Writing orders on paper charts used to be so simple, if labor intensive. First you have to hunt down your patient's chart. It could be located anywhere: in the patient's room, at the nurses' station next to the room, at the nurses' station at the other end of the ward, in the nurses' break room where a consultant took it while getting his coffee and didn't bother to bring it back. Once you find it, you write your order and put the chart into the orders rack where the secretary will take it down and inform the nurse about the order. Most medical charts also have little color coded flags you pull out depending on the type of order: green for a routine order, red for stat order, yellow for discharge orders, etc. It was tiresome, but effective.
With the advent of electronic medical records, the days of searching for a patient's chart are over. The chart is nothing more than a plastic binder with next to nothing inside. All information are conveniently found within the nearest workstation. What can possibly go wrong?
As it turns out, many doctors are still stuck on the old ways of doing things. We recently got a memo from the hospital's chief of staff admonishing physicians for improperly entering orders into the computers and communicating it to the nurses. It seems that some doctors were writing computer orders without letting anybody know about them. It was up to the nurse to serendipitously discover the orders hours later, orders that can be time sensitive or vital to the patient's health. Some of the examples he cited include:
"Hold heparin until after cardiac biopsy"

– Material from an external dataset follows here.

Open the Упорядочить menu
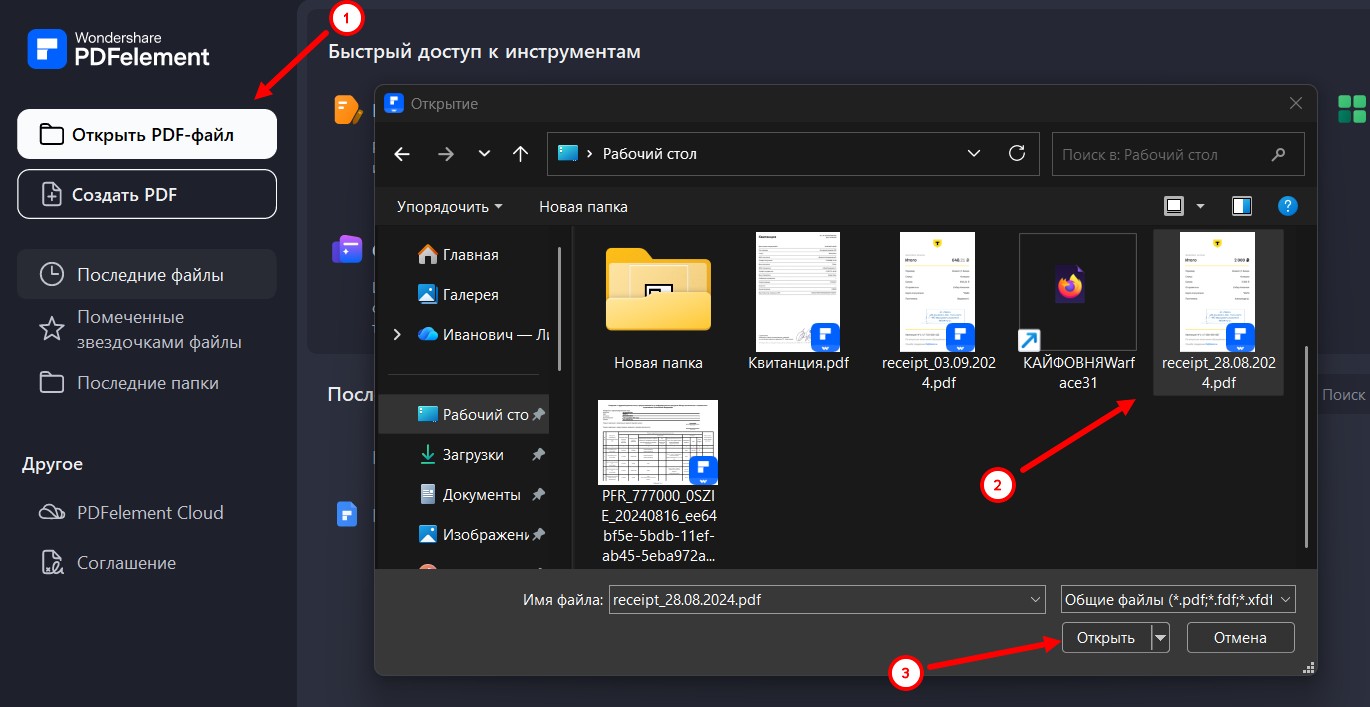1370x707 pixels. click(x=446, y=206)
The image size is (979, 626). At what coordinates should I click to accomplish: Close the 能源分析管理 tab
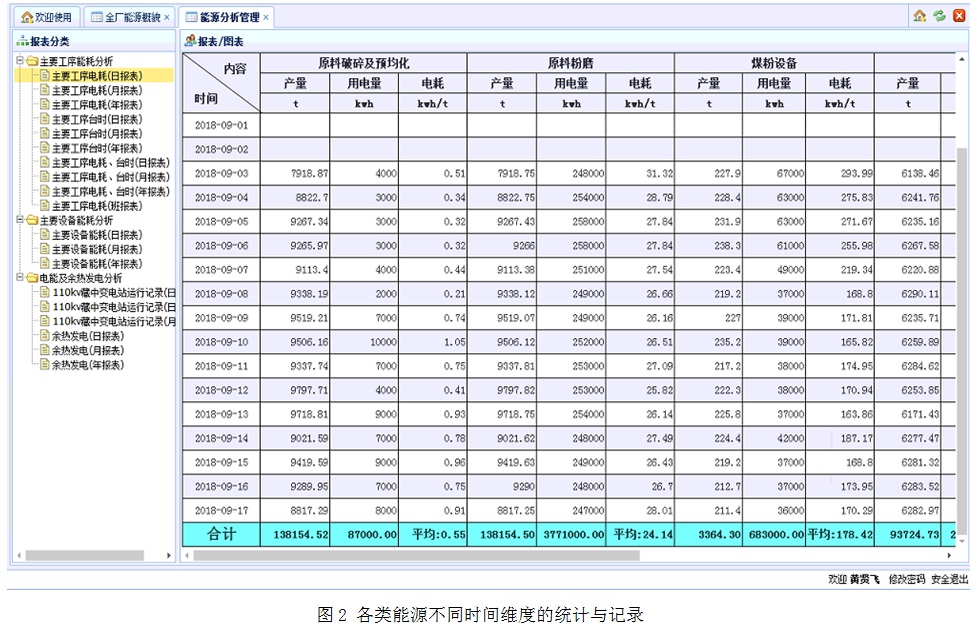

“Call the Code Blue team to assess the patient.”
“The patient may take her own sugar packets from Starbucks, if she falls into a coma from hypoglycemia”
“Please ask family for doses of diovan, cardizem and amiodarone, then start immediately”
These were actual orders entered into the computer by doctors and not verbally relayed to the nurse. Obviously no names have been attached to them to protect the innocent, or the ignorant. You can imagine the outrage of the dumbfounded nurse who stumbles across such orders hours after it was placed by the physician.
So the hammer has come down on the doctors at the hospital. If an order is important, it is imperative for the physician to find the nurse and let her know about it. Otherwise the nurse cannot be held responsible for delay in patient care. Are we having fun with EMR's yet?